> _WORK TO COMPLETE_
Could you give everything from the start of the rows below down to the line containing "click(516, 346)" as a JSON list of strings, one string per line, with blank lines omitted?
=== DATA LINES ===
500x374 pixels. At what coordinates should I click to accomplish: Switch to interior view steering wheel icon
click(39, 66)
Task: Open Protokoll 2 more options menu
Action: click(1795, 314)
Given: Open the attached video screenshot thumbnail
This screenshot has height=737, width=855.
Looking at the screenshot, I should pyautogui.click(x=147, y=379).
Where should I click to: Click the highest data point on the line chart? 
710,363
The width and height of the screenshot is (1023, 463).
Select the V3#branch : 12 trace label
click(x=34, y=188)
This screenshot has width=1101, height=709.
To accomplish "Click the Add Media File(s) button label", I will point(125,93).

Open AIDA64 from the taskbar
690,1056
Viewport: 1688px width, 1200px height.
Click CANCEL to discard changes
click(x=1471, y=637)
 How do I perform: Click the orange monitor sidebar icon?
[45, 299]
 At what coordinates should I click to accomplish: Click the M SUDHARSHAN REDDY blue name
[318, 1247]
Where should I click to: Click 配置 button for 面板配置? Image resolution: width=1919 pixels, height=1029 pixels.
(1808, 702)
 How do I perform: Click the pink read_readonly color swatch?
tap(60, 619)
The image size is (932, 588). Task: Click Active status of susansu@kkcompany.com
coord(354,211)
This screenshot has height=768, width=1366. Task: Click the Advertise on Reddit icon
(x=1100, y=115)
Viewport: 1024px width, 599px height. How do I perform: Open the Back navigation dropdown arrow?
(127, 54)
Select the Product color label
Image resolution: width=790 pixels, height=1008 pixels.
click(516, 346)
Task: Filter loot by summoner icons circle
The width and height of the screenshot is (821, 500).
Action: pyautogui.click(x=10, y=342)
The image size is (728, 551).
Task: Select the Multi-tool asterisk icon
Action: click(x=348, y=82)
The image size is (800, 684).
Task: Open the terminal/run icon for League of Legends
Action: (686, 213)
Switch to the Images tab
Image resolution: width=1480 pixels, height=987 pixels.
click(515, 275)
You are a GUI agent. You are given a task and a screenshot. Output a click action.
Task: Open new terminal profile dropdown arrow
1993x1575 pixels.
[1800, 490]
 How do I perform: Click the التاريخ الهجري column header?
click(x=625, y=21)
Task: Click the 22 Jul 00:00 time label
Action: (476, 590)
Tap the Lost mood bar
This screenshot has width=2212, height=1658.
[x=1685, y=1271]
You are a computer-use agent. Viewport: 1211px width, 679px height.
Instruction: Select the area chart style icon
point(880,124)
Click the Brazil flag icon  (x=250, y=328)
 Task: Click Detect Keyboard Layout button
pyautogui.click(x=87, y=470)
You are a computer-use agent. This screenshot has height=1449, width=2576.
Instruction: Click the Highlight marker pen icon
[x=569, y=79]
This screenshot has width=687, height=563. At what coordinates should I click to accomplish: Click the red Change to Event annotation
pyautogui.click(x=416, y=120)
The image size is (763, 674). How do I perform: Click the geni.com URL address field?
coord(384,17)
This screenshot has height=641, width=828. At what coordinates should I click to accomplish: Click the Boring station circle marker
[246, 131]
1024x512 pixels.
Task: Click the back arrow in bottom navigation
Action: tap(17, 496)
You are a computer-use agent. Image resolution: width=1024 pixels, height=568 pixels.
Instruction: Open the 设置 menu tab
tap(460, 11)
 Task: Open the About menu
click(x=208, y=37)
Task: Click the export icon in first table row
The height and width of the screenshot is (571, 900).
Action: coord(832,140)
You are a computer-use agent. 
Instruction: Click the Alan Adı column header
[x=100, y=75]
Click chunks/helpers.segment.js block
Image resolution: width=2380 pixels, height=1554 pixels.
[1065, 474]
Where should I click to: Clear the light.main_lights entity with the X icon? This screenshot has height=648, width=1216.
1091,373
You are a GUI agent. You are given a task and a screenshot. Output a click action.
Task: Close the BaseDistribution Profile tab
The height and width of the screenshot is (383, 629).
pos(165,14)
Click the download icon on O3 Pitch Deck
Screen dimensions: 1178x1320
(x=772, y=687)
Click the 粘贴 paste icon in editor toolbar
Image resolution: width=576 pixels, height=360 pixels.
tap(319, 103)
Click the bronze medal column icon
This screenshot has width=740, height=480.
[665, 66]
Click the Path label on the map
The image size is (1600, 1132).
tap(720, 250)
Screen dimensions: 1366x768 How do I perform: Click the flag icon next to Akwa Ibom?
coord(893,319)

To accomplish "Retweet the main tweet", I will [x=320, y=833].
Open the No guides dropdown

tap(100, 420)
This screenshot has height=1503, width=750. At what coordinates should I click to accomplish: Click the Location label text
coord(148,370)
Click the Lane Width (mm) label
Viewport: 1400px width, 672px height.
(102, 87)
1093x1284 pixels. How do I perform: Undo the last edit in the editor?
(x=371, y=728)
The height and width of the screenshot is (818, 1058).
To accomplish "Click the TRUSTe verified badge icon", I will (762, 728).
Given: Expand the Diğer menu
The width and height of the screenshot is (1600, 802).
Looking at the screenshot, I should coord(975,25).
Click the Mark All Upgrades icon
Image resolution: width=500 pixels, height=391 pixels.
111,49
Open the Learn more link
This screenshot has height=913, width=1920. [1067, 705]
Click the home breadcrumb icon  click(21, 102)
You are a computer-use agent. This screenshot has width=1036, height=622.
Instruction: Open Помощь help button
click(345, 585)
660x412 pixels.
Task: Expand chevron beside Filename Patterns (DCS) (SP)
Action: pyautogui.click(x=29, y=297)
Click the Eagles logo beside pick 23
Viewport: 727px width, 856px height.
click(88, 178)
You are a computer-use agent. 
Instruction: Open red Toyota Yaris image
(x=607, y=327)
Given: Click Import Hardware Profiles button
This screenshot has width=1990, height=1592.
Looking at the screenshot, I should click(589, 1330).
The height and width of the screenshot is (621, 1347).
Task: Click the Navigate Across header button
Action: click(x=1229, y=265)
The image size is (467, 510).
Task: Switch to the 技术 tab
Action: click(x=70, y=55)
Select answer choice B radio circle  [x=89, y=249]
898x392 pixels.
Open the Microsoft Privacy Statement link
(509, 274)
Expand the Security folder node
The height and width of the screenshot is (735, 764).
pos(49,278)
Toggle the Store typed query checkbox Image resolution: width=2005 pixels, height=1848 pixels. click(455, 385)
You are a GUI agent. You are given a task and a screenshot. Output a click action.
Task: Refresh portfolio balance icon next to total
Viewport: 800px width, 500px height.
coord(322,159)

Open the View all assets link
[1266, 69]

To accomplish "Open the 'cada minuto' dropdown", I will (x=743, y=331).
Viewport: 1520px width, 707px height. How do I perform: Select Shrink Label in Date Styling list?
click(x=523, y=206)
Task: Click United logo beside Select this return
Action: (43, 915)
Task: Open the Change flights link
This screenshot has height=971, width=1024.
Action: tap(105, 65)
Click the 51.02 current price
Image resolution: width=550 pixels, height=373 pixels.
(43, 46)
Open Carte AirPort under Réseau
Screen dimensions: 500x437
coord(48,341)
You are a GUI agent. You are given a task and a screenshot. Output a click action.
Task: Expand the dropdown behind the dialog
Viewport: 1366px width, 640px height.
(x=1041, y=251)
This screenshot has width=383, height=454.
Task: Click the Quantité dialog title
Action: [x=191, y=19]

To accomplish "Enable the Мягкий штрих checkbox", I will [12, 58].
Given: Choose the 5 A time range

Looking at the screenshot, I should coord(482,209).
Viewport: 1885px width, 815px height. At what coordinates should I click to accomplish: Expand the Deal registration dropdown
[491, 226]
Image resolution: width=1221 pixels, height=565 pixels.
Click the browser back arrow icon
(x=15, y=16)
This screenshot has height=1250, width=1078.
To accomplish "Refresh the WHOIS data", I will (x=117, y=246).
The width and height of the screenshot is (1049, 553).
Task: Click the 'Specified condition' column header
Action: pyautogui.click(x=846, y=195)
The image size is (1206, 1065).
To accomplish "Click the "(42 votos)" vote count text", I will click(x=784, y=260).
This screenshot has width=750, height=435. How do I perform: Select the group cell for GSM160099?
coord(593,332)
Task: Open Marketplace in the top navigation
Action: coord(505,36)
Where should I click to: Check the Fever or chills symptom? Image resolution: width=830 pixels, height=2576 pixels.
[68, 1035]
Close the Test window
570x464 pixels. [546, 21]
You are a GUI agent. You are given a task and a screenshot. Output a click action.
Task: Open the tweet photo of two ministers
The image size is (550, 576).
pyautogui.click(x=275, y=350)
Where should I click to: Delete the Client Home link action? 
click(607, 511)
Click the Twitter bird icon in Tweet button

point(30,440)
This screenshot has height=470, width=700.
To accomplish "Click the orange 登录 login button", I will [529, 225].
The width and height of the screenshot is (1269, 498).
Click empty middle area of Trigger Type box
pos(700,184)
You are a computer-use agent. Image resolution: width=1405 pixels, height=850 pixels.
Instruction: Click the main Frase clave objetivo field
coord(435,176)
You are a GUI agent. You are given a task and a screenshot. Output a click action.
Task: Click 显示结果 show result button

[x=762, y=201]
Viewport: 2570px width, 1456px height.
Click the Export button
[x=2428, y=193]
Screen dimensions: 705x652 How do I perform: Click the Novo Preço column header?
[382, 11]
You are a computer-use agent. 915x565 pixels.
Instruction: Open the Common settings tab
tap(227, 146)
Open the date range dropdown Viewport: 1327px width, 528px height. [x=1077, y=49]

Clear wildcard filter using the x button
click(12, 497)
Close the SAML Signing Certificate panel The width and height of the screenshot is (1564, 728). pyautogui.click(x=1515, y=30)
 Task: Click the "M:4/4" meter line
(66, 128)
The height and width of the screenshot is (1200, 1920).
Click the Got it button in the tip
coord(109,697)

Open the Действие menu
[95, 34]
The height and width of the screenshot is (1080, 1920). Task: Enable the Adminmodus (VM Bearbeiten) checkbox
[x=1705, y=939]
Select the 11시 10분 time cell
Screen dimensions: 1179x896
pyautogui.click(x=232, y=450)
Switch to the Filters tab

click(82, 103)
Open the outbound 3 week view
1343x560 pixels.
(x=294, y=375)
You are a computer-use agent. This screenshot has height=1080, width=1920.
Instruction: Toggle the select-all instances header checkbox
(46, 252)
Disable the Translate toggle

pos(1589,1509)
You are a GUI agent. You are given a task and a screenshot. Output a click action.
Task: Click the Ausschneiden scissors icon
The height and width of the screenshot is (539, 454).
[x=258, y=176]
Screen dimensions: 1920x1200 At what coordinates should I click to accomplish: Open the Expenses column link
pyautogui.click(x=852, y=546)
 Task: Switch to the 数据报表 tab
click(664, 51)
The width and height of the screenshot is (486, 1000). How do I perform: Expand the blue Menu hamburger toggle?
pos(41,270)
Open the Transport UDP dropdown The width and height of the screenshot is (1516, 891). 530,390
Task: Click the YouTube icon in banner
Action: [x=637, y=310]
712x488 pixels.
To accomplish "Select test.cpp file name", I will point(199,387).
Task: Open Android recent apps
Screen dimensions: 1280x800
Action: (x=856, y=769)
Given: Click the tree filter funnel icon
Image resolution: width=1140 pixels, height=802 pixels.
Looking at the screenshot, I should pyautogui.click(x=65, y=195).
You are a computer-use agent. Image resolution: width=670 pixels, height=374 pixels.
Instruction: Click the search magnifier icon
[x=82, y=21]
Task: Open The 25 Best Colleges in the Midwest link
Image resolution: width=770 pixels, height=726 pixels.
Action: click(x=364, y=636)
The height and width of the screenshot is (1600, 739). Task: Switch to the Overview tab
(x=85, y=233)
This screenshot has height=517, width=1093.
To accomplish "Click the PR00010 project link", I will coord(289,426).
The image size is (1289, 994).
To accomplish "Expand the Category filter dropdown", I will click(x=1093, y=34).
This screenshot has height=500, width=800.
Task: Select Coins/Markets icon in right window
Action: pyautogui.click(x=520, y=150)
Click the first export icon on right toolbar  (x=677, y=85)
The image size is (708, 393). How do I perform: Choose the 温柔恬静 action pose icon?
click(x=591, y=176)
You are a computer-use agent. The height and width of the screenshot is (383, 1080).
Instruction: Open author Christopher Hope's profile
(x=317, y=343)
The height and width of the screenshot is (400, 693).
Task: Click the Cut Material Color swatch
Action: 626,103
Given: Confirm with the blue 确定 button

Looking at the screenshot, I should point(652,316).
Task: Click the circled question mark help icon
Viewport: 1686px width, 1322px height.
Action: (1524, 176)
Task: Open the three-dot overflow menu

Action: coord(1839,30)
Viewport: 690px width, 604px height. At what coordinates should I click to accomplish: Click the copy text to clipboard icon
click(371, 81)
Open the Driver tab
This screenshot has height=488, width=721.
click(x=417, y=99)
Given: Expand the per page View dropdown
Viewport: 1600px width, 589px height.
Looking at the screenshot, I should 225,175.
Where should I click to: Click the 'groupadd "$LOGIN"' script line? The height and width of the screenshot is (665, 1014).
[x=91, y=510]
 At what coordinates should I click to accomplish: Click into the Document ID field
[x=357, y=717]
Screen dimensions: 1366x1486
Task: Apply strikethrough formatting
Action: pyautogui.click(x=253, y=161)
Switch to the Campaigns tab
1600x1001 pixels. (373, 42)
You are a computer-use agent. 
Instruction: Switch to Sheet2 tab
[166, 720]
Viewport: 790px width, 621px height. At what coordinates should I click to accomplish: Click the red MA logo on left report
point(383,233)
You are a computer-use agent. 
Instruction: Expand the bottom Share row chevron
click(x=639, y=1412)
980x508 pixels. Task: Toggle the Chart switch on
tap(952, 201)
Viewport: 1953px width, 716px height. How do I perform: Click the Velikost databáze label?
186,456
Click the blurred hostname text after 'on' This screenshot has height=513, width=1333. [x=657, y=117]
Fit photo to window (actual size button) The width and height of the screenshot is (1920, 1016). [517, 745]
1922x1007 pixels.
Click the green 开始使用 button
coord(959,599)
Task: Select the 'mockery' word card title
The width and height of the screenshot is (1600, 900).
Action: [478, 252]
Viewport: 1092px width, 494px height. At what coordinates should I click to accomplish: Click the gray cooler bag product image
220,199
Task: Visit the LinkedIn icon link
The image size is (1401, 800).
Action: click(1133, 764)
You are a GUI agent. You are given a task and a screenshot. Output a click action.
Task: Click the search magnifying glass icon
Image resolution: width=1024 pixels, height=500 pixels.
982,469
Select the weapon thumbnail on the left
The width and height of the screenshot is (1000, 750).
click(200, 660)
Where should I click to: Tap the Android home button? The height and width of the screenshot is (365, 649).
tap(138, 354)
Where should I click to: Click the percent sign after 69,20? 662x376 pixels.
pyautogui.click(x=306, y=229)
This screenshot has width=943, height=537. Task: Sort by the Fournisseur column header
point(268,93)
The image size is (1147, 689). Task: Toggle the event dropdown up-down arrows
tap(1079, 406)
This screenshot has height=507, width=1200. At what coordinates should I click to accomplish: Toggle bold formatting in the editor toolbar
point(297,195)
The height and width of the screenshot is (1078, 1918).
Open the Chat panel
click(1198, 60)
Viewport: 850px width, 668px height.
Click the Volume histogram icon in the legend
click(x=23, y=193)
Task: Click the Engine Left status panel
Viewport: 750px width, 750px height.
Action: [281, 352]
===
> _RESPONSE TO THIS TASK_
[
  "500x374 pixels. At what coordinates should I click to accomplish: Switch to interior view steering wheel icon",
  "click(39, 66)",
  "Task: Open Protokoll 2 more options menu",
  "Action: click(1795, 314)",
  "Given: Open the attached video screenshot thumbnail",
  "This screenshot has height=737, width=855.",
  "Looking at the screenshot, I should pyautogui.click(x=147, y=379).",
  "Where should I click to: Click the highest data point on the line chart? ",
  "710,363",
  "The width and height of the screenshot is (1023, 463).",
  "Select the V3#branch : 12 trace label",
  "click(x=34, y=188)",
  "This screenshot has width=1101, height=709.",
  "To accomplish \"Click the Add Media File(s) button label\", I will point(125,93).",
  "Open AIDA64 from the taskbar",
  "690,1056",
  "Viewport: 1688px width, 1200px height.",
  "Click CANCEL to discard changes",
  "click(x=1471, y=637)",
  " How do I perform: Click the orange monitor sidebar icon?",
  "[45, 299]",
  " At what coordinates should I click to accomplish: Click the M SUDHARSHAN REDDY blue name",
  "[318, 1247]",
  "Where should I click to: Click 配置 button for 面板配置? Image resolution: width=1919 pixels, height=1029 pixels.",
  "(1808, 702)",
  " How do I perform: Click the pink read_readonly color swatch?",
  "tap(60, 619)",
  "The image size is (932, 588). Task: Click Active status of susansu@kkcompany.com",
  "coord(354,211)",
  "This screenshot has height=768, width=1366. Task: Click the Advertise on Reddit icon",
  "(x=1100, y=115)",
  "Viewport: 1024px width, 599px height. How do I perform: Open the Back navigation dropdown arrow?",
  "(127, 54)",
  "Select the Product color label",
  "Image resolution: width=790 pixels, height=1008 pixels.",
  "click(516, 346)"
]